The first person to announce candidacy for the newly available D5 seat was Sasha Ritzie-Hernandez, who is endorsed by the Oakland Education Association. Another organization actively involved in the D5 political scene is Families in Action for Quality Schools (FIA). Christian Martinez, a FIA member, started planning his candidacy this July and announced to his community that he would be running for the vacant seat. For many, Martinez seemed like the ideal candidate as he co-founded a nationally recognized high school in the Fruitvale, has worked in D5 schools for over twelve years, and reports that he attended and was failed by D5 schools as an immigrant student, sharing that he dropped out of the same D5 high school three times.


In order to run for this school board seat, Martinez had to verify his residency in D5. Once a candidate’s residency is confirmed by Oakland’s City Clerk, that candidate can then collect the required 50 resident signatures to get their name on the ballot. Martinez, unfortunately, was told that he had only been registered to vote in D5 for 28 days and not the required 30 days, and he was led to believe he could not run for that seat.


One week later, the City Clerk called him back to say he could in fact submit other proof of residency, but by then, Martinez was unable to collect the requisite number of signatures by the city deadline and had already announced his support for a new candidate, Jorge Lerma.
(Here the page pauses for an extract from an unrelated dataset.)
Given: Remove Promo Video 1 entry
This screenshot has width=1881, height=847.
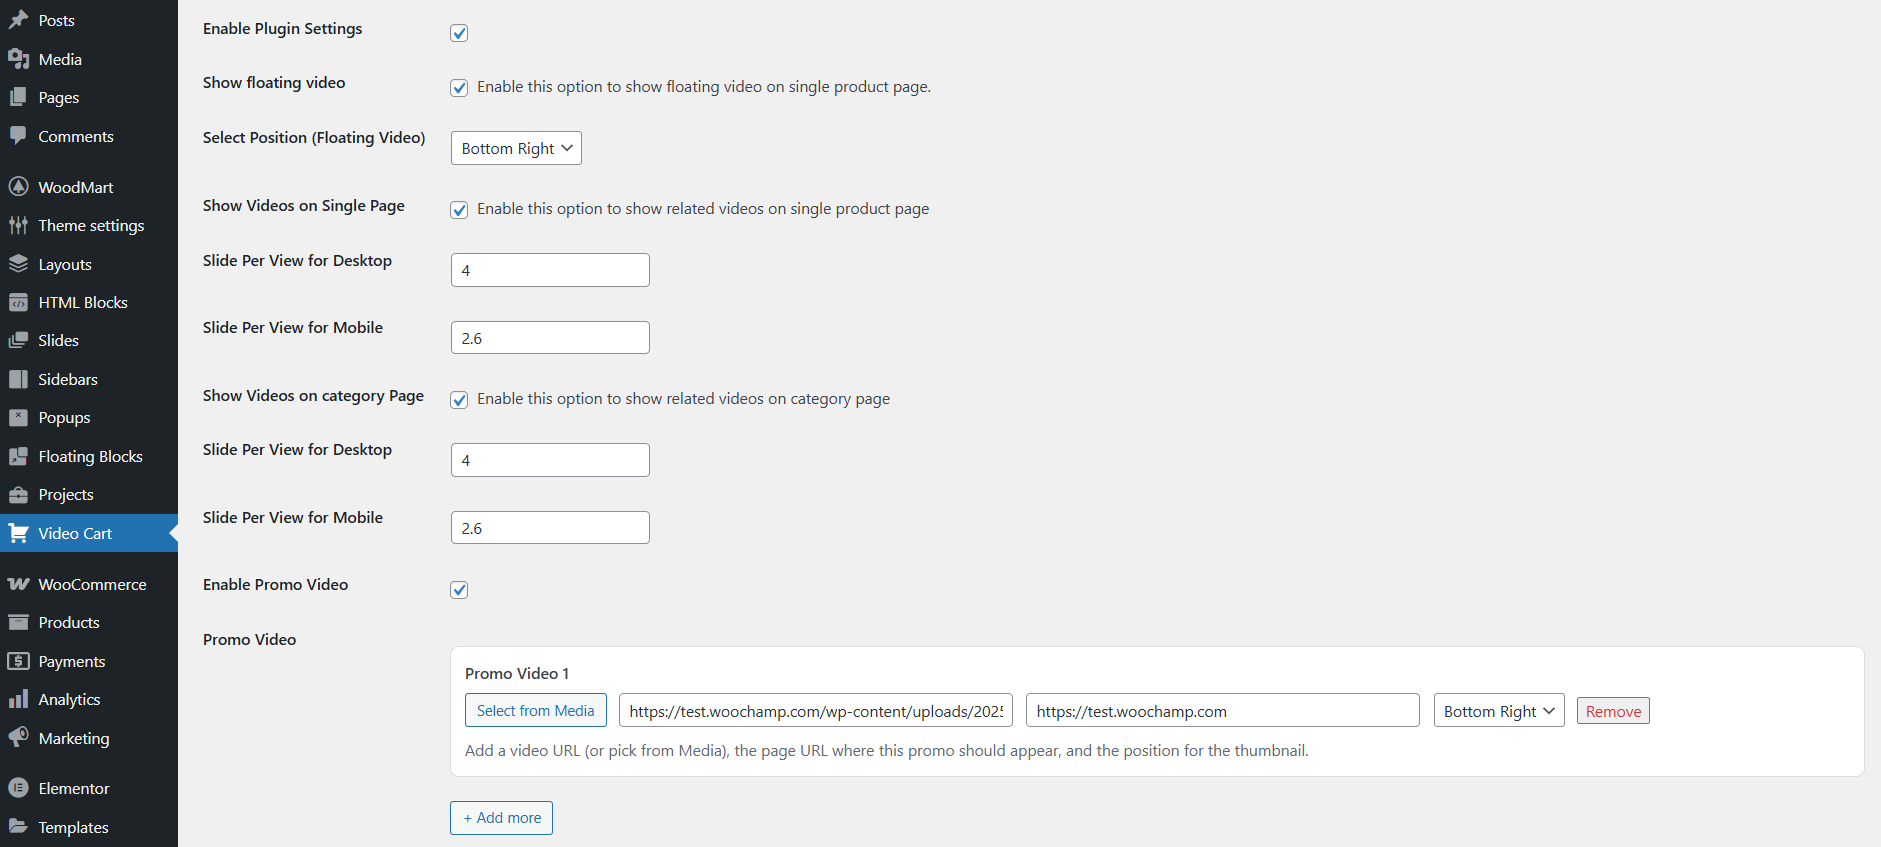Looking at the screenshot, I should click(1612, 711).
On a phone call with Radar, he noted that on a personal level, “It really made me feel that once again the system is pushing me away from something I really wanted to do… but when they called me back, I was really upset because it changed the trajectory of my career as I had already aligned myself to run.”


Lerma, who announced his candidacy upon learning Martinez was unable to run, is a longtime Latino education advocate and veteran educator. He is endorsed by the three school board members who voted no towards an appointment: Davis, Hutchinson, and Thompson. Conversely, Ritzie-Hernandez is endorsed by the three school board members who voted yes towards an appointment: Brouhard, Williams, and Bachelor.


However, the City Clerk failed to inform Lerma and Ritzie-Hernandez that their signatures needed to be from voters in the old D5 boundaries, not the new, redistricted ones from 2022 that caused Hutchinson to run for D4 director in the first place. The Alameda County Registrar determined that since both candidates had collected signatures within the wrong boundaries, and the voting deadline had already passed, both candidates were disqualified from the race. Realizing their mistake that resulted in zero candidates for D5, and after already misinforming Martinez months prior, the City Clerk announced that both Lerma and Ritzie Hernandez could run.


After six months of errors and confusion, the D5 school board election will take place on November 7th 2023.